The third part of the study examined the IRIS database to look for patients newly diagnosed with retinal vein occlusion with macular edema. They sought to find out how many newly diagnosed patients began therapy in the first year after diagnosis.”
“What we found was only 64% start treatment in a timely manner,” Haller said.
Not only do minority groups get treated less than White people, but Haller said patients with visual acuity of 2040 to 2200 get treated more as well.
When asked if biosimilars or less expensive treatment methods would fix some of disparity issues, Haller said if cheaper options were more widely available, it could potentially help the financial barriers existing in the healthcare disparity issue. Cheaper treatments could help patients who are not Medicare age, as people on Medicare still face healthcare disparities.
Haller referenced the 80th Jackson Memorial Lecture at the opening session of AAO, presented by Eve Higginbotham, SM, MD, ML, also centered around healthcare disparities.

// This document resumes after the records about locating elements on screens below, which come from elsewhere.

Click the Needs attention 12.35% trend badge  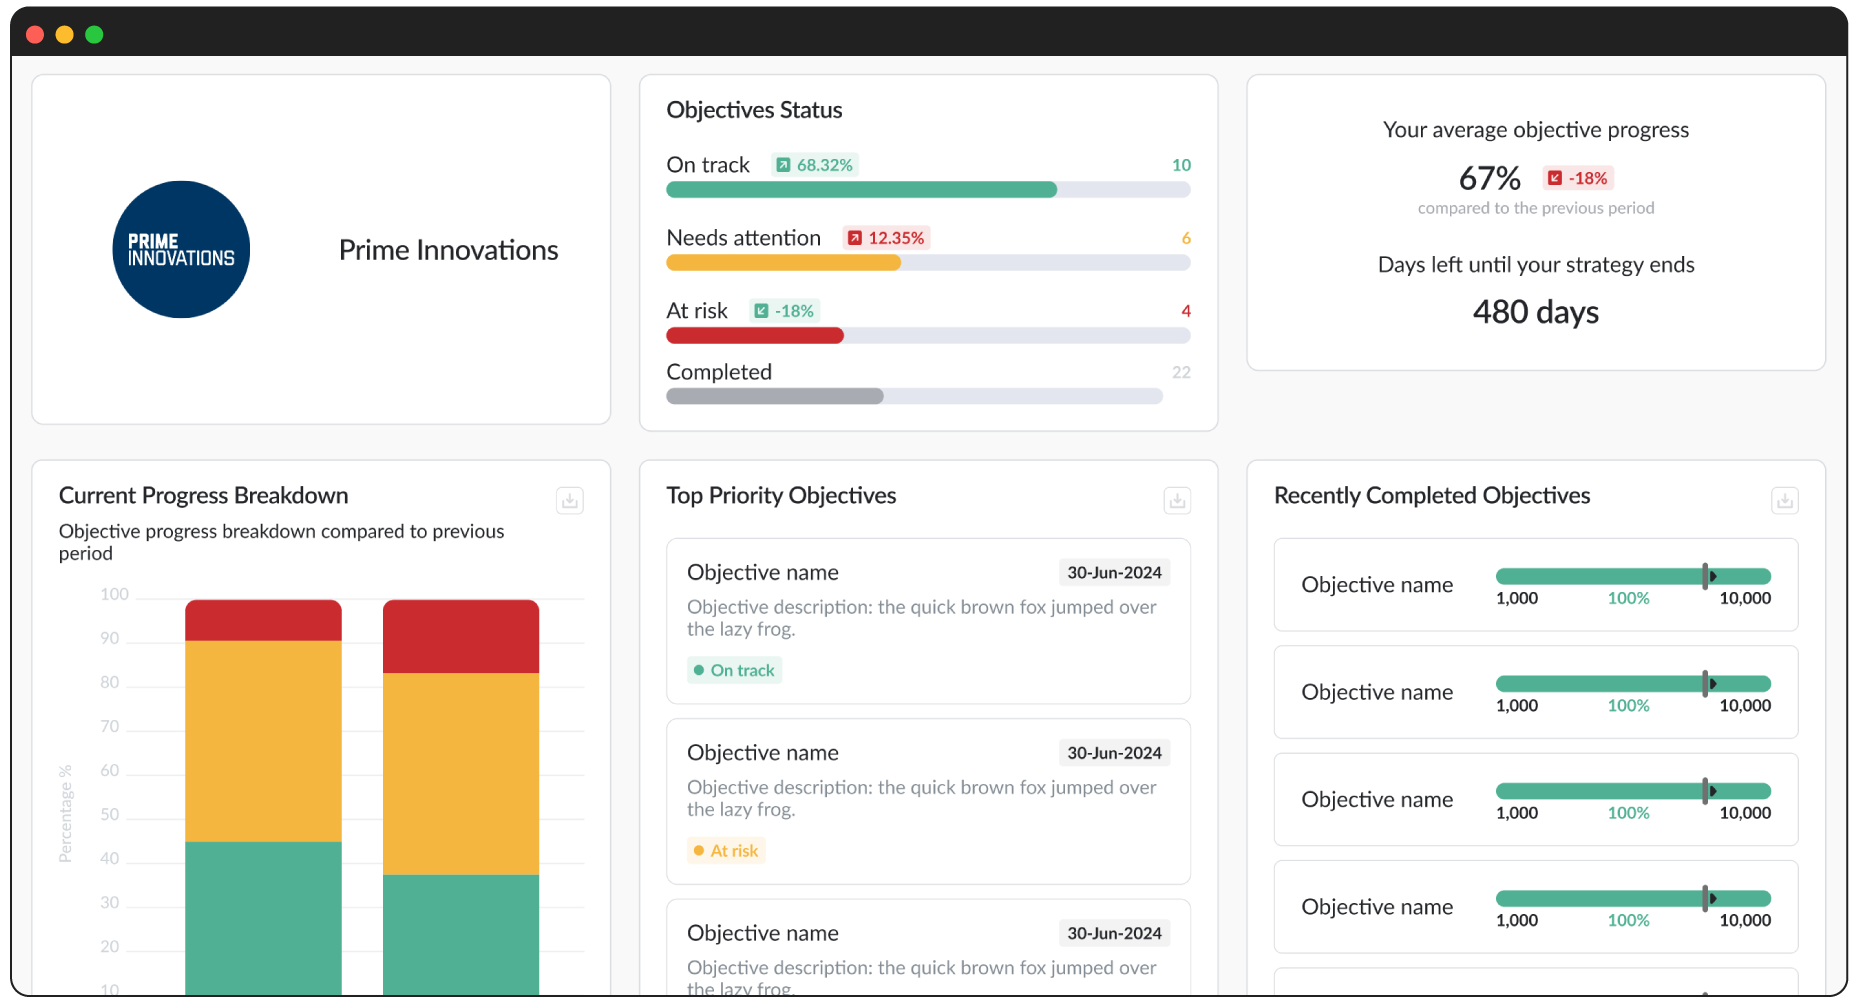click(886, 238)

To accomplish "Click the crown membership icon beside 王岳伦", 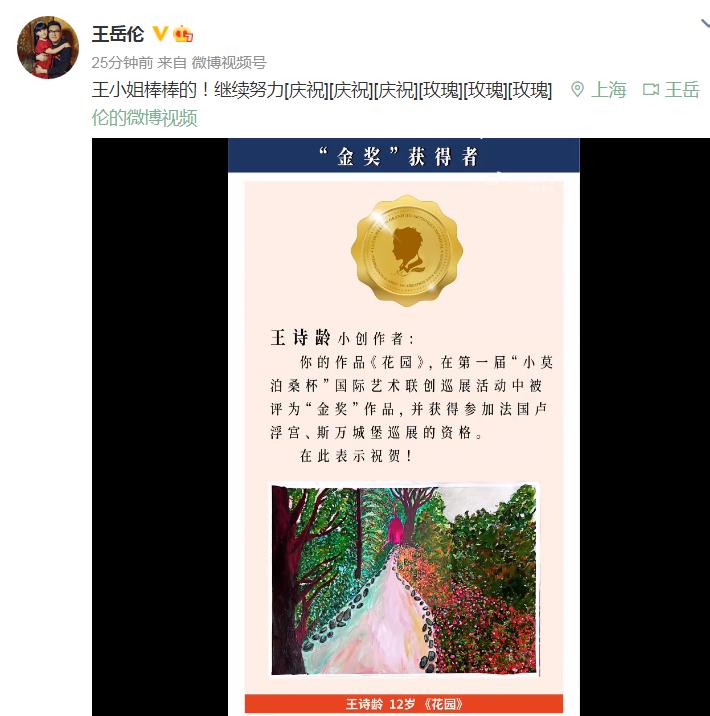I will click(183, 34).
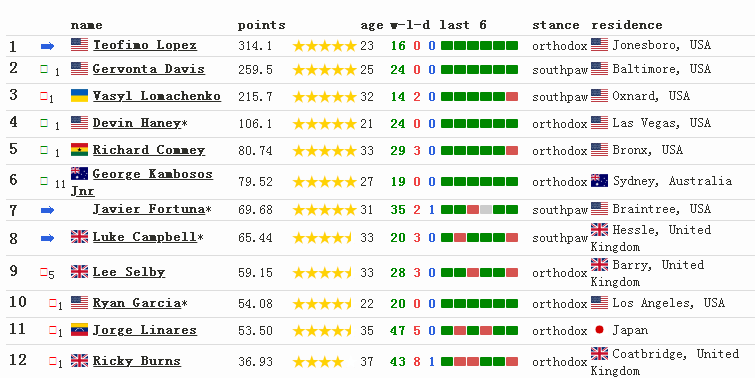Open George Kambosos Jnr's profile
The height and width of the screenshot is (378, 755).
pyautogui.click(x=142, y=182)
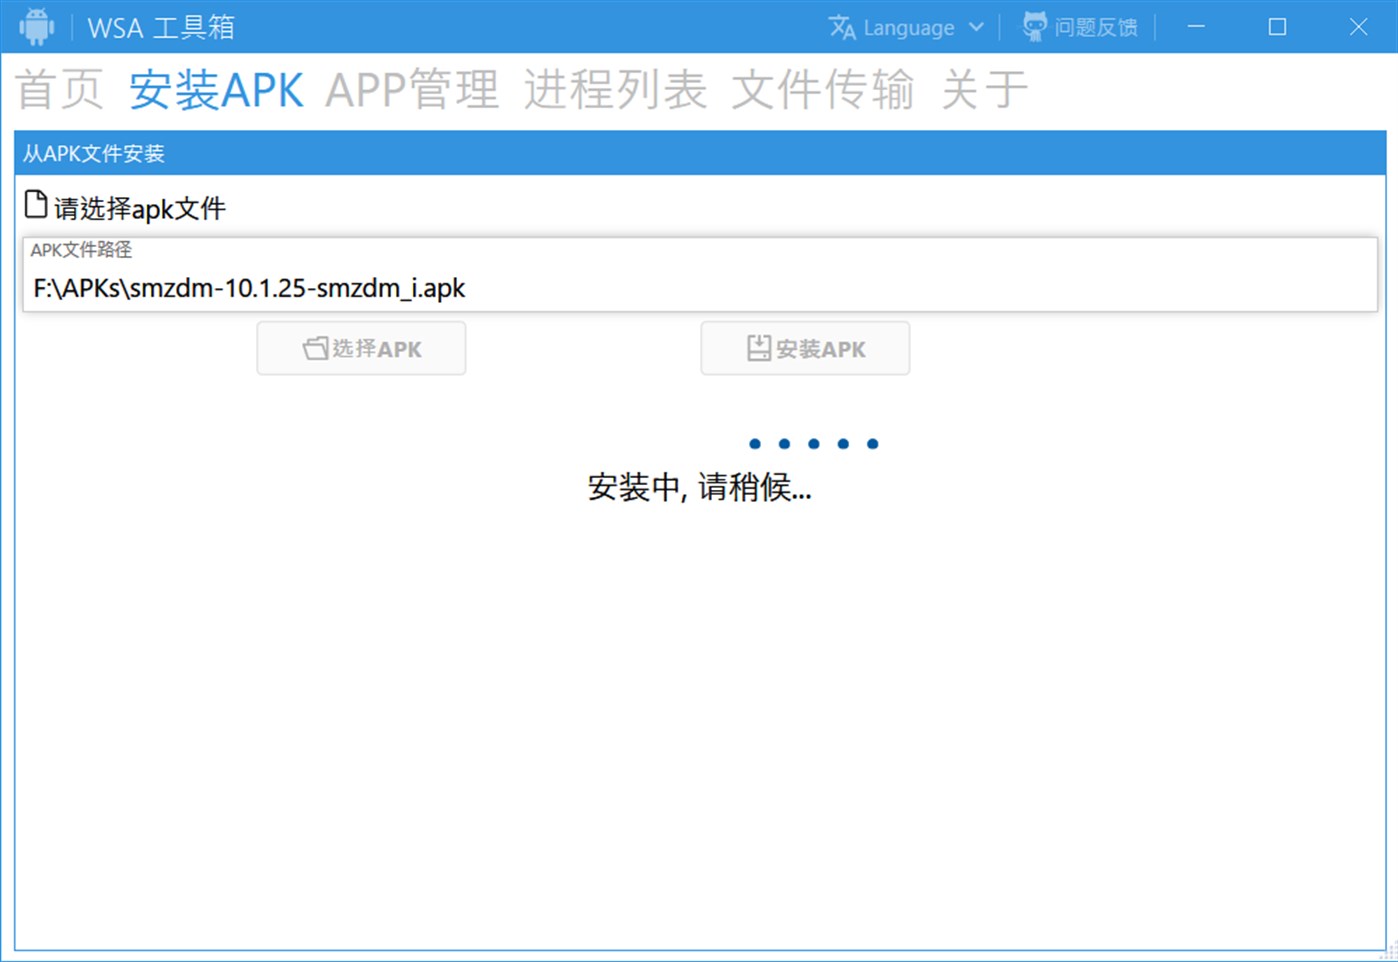1398x962 pixels.
Task: Go to the 首页 tab
Action: coord(60,89)
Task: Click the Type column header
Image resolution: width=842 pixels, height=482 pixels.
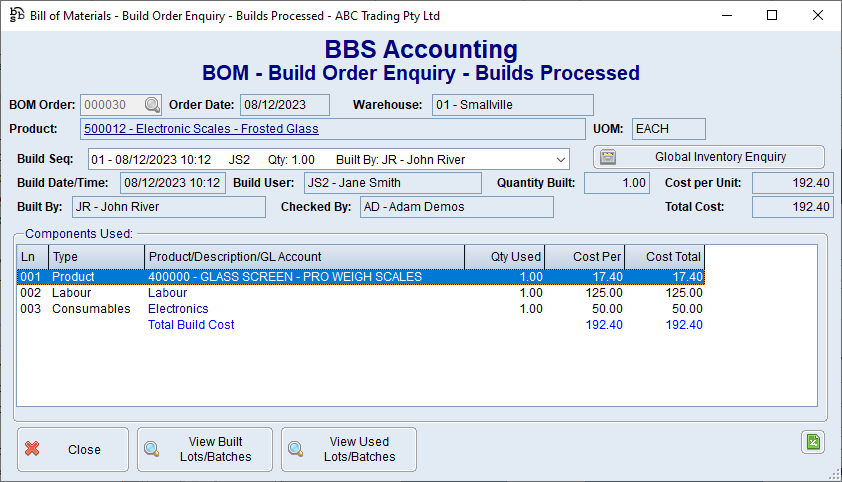Action: point(96,257)
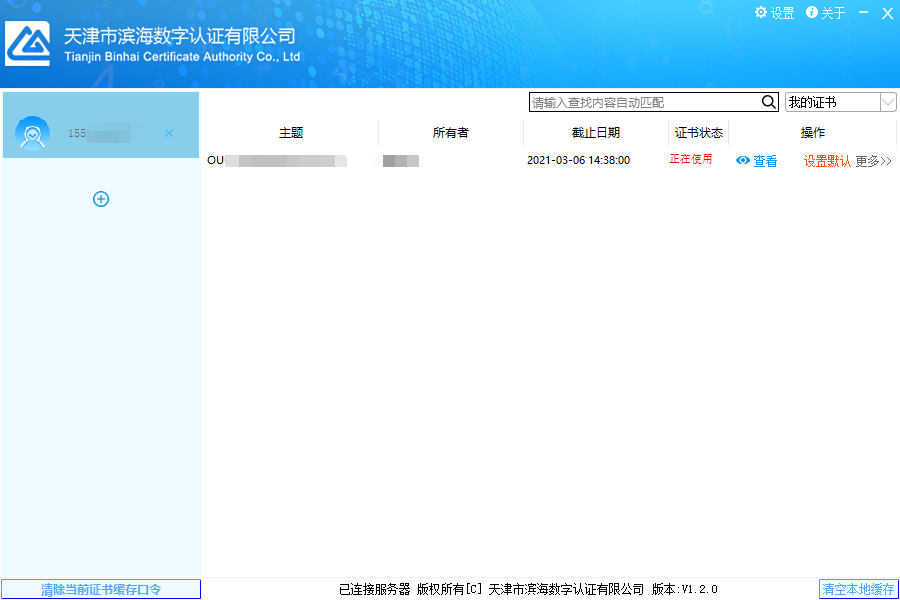This screenshot has width=900, height=600.
Task: Minimize the certificate manager window
Action: click(863, 13)
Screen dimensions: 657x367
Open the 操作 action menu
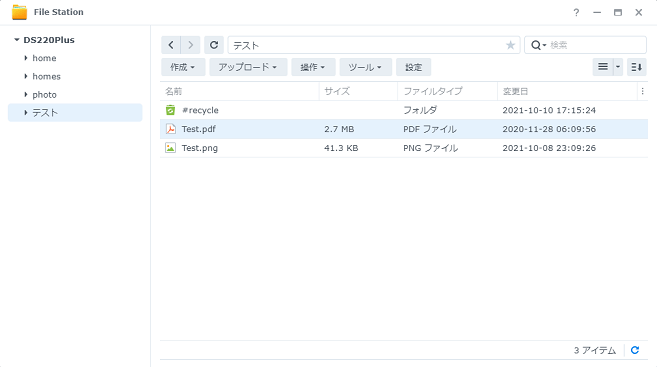click(x=313, y=67)
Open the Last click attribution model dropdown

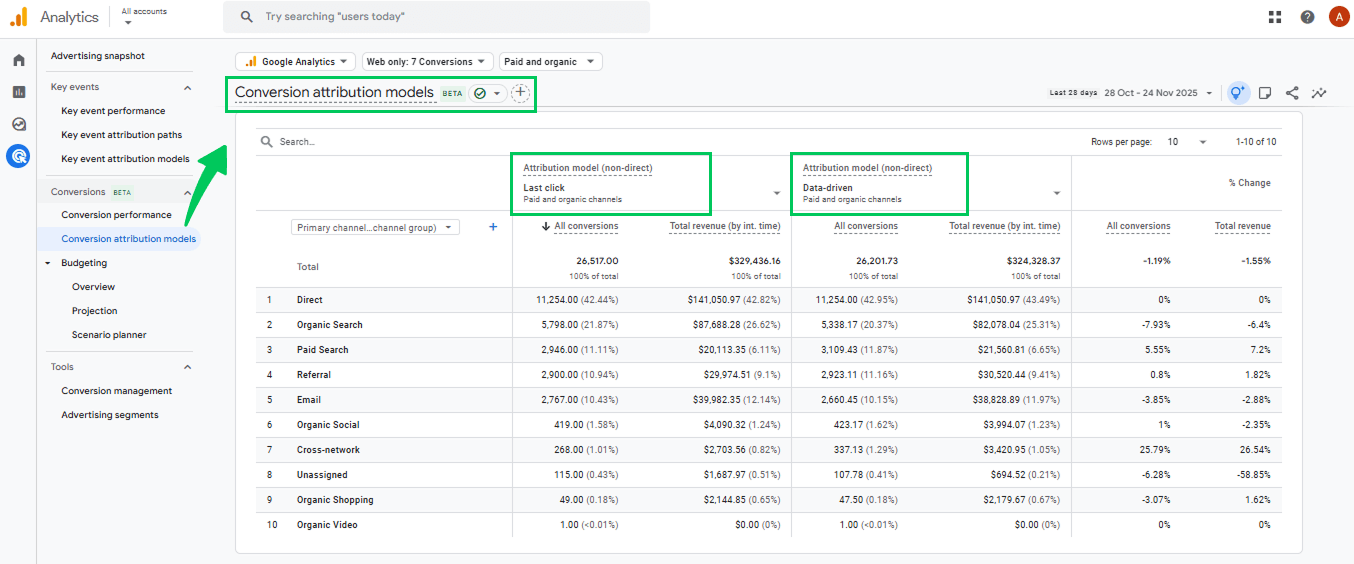point(777,193)
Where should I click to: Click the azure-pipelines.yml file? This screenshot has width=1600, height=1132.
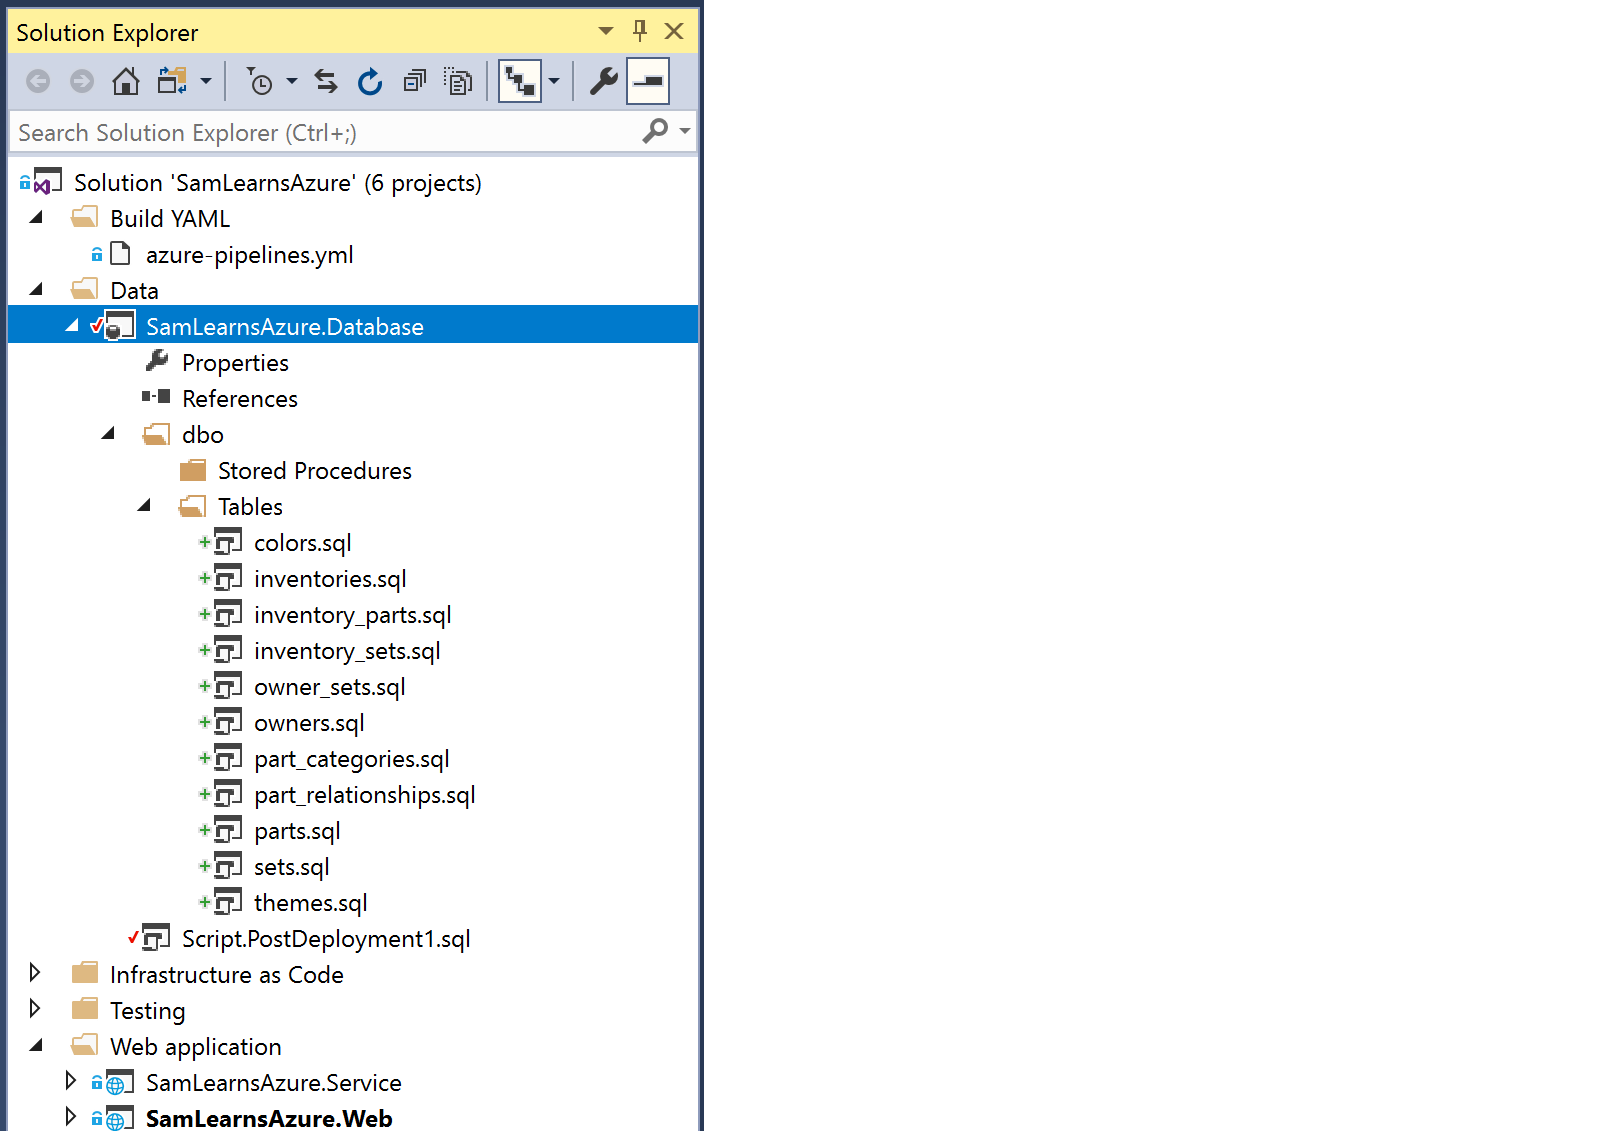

Haller was interested in Higginbotham’s point about the lack of granularity in looking at racial and ethnic groups.
“She pointed out how we need to do a lot more in dissecting out, you know, what is Black? Is it Nigerian? Is it African American? Is it Afro Caribbean?” Haller said. “The level of granularity that we have is not great. And so, it’s harder to look at social determinants of health unless you have more granularity.”
Haller suggested a way to improve healthcare disparities was to increase the number of ophthalmologists and retina specialists who look like their patients, which would be a first step in addressing this issue.
“One of the ways to start treating it is to discover that it is in fact a problem and to highlight that and educate people about it so that they're aware of these disparities,” Haller said. “We have to figure out why are there these disparities and then try to get at the root causes and then work towards correcting them.”